If you decide to run testing, be aware that while testing does get updates that address security issues after those updates work their way into testing from unstable, it does not explicitly get security updates.

Pinning some security sensitive packages to stable or unstable might be worth considering. E.g., if running testing on a client, pin firefox and extensions to stable + stable-security (note, globbing works too):

  /etc/apt/preferences.d/firefox:
  Package: firefox-esr
  Pin: release a=stable
  Pin-Priority: 999
  Package: firefox-esr
  Pin: release a=stable-security
  Pin-Priority: 999

  Package:  webext-ublock-origin-firefox
  Pin: release a=stable
  Pin-Priority: 999
  Package:  webext-ublock-origin-firefox
  Pin: release a=stable-security
  Pin-Priority: 999

The above priorities will not downgrade to stable from testing if the packages are already installed. To downgrade priority needs to be >= 1000. See 'man 5 apt_preferences'. If priority >= 1000, probably best to only do that temporarily, then adjust to lower to prevent setting a landmine for your future-self.
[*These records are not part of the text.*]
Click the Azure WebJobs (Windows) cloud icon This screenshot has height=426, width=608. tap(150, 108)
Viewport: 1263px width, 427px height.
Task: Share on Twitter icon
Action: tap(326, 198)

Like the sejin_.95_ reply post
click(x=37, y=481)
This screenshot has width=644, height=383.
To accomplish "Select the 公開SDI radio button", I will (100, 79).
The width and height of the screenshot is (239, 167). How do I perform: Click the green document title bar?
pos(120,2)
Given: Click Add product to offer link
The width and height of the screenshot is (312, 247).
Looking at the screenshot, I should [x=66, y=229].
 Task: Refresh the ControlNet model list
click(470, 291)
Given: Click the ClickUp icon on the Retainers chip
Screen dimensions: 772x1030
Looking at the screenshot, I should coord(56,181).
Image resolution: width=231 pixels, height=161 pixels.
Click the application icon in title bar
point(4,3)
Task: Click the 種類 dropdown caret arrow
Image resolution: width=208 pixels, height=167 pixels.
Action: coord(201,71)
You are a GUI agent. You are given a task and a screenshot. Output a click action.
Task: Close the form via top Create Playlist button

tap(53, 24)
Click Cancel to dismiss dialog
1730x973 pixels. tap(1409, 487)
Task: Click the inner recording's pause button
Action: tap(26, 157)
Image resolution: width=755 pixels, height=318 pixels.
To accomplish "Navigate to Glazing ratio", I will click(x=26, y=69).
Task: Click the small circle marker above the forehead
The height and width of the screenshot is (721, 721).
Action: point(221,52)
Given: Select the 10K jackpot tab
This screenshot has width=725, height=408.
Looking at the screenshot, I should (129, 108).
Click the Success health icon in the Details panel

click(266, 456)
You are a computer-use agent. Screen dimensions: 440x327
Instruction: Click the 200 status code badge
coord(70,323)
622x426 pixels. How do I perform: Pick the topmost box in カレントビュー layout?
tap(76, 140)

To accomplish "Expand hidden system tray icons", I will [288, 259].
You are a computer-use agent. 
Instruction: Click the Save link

If there are only a couple things you want to update to newer versions that are not in backports, you can just run stable, and pin those packages to versions in testing or unstable (but only if those packages pull in no / only a few dependencies not used by other packages). If you add e.g., testing/unstable sources to a stable system, add a catchall pin to force those packages to a low priority by default to prevent accidentally updating your entire system e.g., for sid:

  /etc/apt/preferences.d/sid:
  Package: *
  Pin: release a=unstable
  Pin-Priority: 10

Pinning without thinking can result in a broken system. But, I'm typing this on a box running testing (I guess stable, as of today) with packages pinned from Bullseye, Sid, and experimental and I've never had worse issues than an update being blocked due to dependency version conflict which was easily worked-around by pinning another package/removing or downgrading a pinned package; I run unattended-upgrades on all my boxes too. But, my hard rule is no scary deps e.g., a diff version of libc being pulled in, no deps shared with other packages that I would not want to have to pin to the same release (e.g., shared with any package with tons of deps itself), and no package that wants to pull in a lot of deps regardless of how benign they appear.